Looking for a few tips / advice on how to get a ball valve on my shiny new kettle.

I recently purchased an 8 Gallon Tall Boy kettle to transition from 1 gallon small batches, to 3 gallon BIAB. I really want to put a valve on this sucker and I already have a nice 3-piece ball valve that I have on a cooler tun setup that I never ended up using. After browsing forums and YouTube for some guidance on drilling a hole in the kettle I thought to myself, ‘Piece of Cake!’ Well that was hardly the case. The night before my first ever BIAB day I set out to the garage to pop a hole in that sucker. Equipped with two cordless drills (battery packs charged all day), some drill bits for a pilot hole, a step bit, and a hammer and nail to punch a dent to keep the bits from wandering. I also grabbed a bit of WD-40 for lube. Now I have zero to little handywork skills and experience, but the internet made this sound like with the supplies I had on hand, and little elbow grease, I would be able to pop through the kettle in no time. I also have a very limited arsenal of tools, I had to order the step bit just for this project.

Long story short, I now have 3 snapped drill bits, a scratched kettle with a little dent where the desired hole should be, and a nice circular bruise on the base of my palm from adding pressure to the drill (my pride hurts too). As much as I tried, I could not make any progress to get through the darn wall of the kettle. I tried low speed high pressure, high speed high pressure and everything in between with no success. I did my best to avoid building up any heat as to avoid further hardening the steel. I gave up on the hole, hoping that I didn’t just ruin the new kettle with my attempt (Luckily I didn’t and the brew day was still a success!)

Does anyone have any other suggestions to how I can make this hole happen with my available resources OR can anyone suggest some kind of professional that would be able to assist with this? Would a local welder be able to do this with ease? I am not yet a homeowner so I don’t yet know the world of contractors or skilled laborers and have never had the need for any metal work or anything. But now that I’ve been obsessed with homebrewing for the past year, I’ve got a whole list of DIY projects that I want to eventually accomplish. Good thing I do know of this great forum full of friendly brewers who love to help out fellow brewers! I sincerely appreciate any help anyone can offer!

-Zib

What kind of bit are you using? For SS they need to be carbide. Weaker bits will just snap. If they are carbide it should be pretty simple.

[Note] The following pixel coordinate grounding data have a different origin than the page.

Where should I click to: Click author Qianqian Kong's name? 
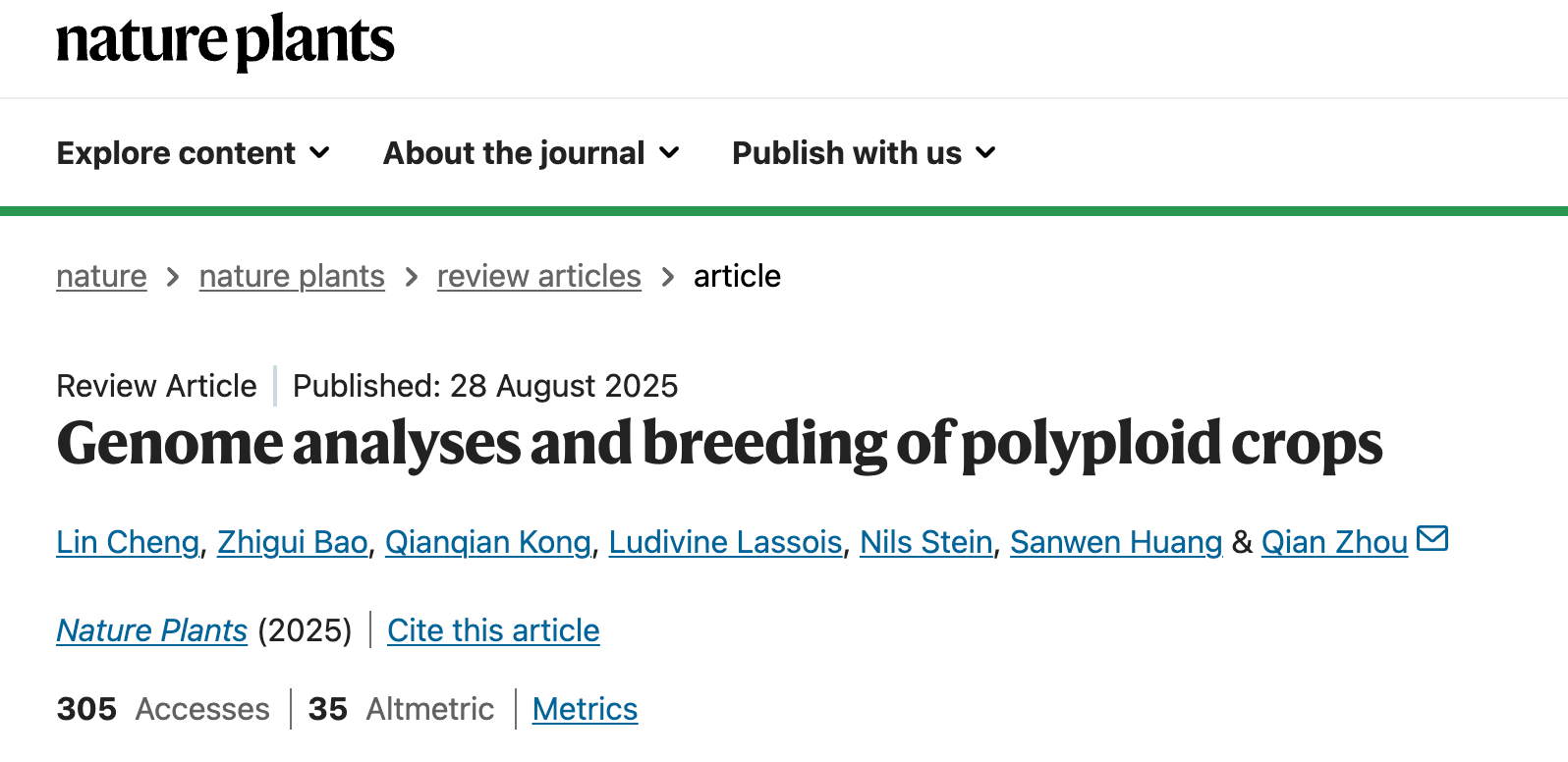(487, 542)
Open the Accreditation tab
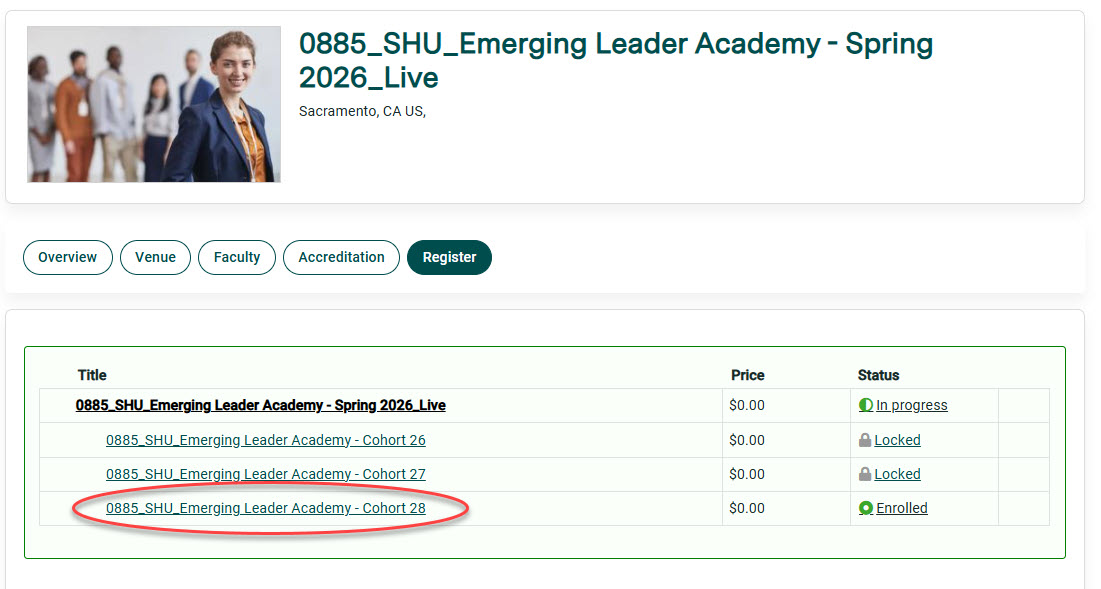The height and width of the screenshot is (589, 1101). 341,257
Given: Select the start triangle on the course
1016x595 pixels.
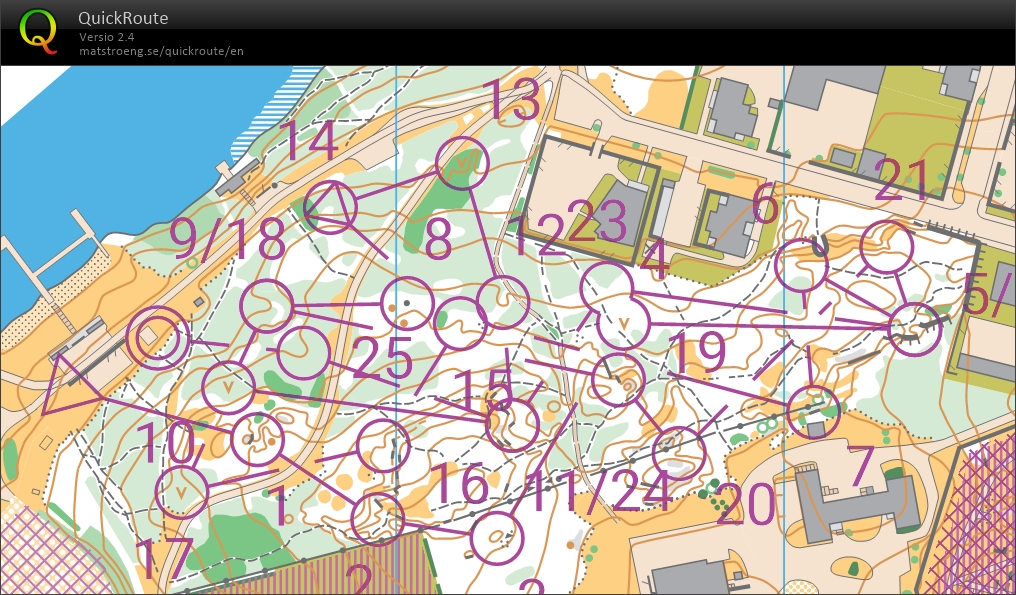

A welder would easily punch through the SS. And if that’s the case have them weld the coupler in. I had a coupler welded in to my BK for a whirlpool attachment for $30. Welded couplers are leak free, so well worth the money, IMO. If you go this route, I would suggest this coupler.. It will allow you to add a ball valve on outside while allowing you to add an attachment in the inside.

Start with small drilbit. Than move bigger. Dont aplly to much pressure let the drill bit do the work. Its stainless steel. Keep the bit cool with some water helps as well. Than once you got the size hole remove sharp edges. Or what loopie says. Let a metal shop do the work for you. The can tig weld the valve easy with no leaks.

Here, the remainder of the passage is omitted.